- Opening Delimiter -

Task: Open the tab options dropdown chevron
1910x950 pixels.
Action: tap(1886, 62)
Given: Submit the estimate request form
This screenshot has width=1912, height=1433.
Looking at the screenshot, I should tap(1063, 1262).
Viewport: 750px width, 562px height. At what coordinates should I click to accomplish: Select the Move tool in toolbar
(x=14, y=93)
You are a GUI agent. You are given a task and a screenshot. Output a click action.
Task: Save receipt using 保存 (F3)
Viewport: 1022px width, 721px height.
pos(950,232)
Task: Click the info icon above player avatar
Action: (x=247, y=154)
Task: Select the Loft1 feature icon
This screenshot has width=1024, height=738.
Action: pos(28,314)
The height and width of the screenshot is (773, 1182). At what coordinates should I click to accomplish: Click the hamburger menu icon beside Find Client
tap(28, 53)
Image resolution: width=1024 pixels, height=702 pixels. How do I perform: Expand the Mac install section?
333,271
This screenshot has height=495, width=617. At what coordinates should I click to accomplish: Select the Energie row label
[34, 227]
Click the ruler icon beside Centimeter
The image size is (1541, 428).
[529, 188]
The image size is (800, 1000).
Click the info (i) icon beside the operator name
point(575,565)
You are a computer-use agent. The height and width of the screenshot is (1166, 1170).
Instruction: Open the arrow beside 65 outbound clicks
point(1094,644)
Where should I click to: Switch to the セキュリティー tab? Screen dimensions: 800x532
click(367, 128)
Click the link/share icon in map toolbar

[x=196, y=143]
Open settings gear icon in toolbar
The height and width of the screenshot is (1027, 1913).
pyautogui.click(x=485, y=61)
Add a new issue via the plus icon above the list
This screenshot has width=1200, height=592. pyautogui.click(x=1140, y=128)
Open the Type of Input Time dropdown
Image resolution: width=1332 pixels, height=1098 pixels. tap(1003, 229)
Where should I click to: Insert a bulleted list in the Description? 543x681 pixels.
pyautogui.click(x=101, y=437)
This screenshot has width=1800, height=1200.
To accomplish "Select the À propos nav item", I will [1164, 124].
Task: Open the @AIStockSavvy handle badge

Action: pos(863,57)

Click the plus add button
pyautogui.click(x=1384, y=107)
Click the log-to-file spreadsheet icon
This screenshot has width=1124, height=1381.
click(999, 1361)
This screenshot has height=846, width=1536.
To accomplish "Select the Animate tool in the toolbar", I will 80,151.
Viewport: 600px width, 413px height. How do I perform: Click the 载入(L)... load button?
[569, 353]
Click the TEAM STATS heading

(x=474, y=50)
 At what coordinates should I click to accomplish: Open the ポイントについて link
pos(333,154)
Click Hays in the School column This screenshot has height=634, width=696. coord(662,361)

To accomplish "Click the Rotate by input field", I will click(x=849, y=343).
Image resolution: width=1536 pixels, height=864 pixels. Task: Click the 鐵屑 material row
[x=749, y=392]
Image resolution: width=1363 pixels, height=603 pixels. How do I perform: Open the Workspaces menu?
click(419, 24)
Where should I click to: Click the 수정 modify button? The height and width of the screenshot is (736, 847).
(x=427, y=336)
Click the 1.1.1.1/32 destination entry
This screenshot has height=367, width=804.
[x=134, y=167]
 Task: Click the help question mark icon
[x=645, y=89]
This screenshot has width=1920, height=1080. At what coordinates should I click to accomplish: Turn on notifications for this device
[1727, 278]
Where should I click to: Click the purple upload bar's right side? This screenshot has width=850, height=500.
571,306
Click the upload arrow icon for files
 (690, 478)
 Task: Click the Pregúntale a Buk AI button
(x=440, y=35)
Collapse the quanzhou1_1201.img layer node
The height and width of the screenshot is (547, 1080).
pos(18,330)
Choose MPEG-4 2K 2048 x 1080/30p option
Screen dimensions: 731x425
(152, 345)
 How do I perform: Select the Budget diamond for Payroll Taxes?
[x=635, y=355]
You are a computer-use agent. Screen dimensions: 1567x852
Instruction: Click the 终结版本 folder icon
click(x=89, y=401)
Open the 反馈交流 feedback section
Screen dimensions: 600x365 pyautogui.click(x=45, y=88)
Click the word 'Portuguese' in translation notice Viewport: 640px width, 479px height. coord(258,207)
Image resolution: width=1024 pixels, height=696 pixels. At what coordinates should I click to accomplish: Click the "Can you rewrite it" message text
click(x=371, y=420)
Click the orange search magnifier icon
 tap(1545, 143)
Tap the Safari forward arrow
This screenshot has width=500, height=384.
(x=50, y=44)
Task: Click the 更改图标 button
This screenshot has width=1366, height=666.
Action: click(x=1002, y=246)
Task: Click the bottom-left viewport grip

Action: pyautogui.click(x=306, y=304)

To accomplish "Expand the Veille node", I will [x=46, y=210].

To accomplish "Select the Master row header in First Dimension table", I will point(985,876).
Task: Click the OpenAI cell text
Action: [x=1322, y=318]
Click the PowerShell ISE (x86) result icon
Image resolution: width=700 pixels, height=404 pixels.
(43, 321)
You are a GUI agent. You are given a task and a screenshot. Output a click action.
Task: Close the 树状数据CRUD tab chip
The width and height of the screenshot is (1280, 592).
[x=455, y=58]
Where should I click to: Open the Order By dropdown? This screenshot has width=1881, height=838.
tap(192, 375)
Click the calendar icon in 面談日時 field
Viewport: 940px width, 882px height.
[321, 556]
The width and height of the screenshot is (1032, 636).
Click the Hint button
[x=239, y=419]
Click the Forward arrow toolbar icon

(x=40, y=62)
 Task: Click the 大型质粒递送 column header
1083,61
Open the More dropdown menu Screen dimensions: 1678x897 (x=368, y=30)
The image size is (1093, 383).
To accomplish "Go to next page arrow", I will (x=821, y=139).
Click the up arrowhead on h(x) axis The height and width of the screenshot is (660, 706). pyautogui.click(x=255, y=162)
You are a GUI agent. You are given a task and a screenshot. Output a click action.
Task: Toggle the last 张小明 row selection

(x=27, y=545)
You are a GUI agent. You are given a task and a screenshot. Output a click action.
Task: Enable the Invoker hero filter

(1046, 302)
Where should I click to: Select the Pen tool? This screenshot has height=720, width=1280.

- Closing Delimiter -

Search the entries above for "field". Show every line that has it.

To accomplish "Click the Rotate by input field", I will click(x=849, y=343).
Click the calendar icon in 面談日時 field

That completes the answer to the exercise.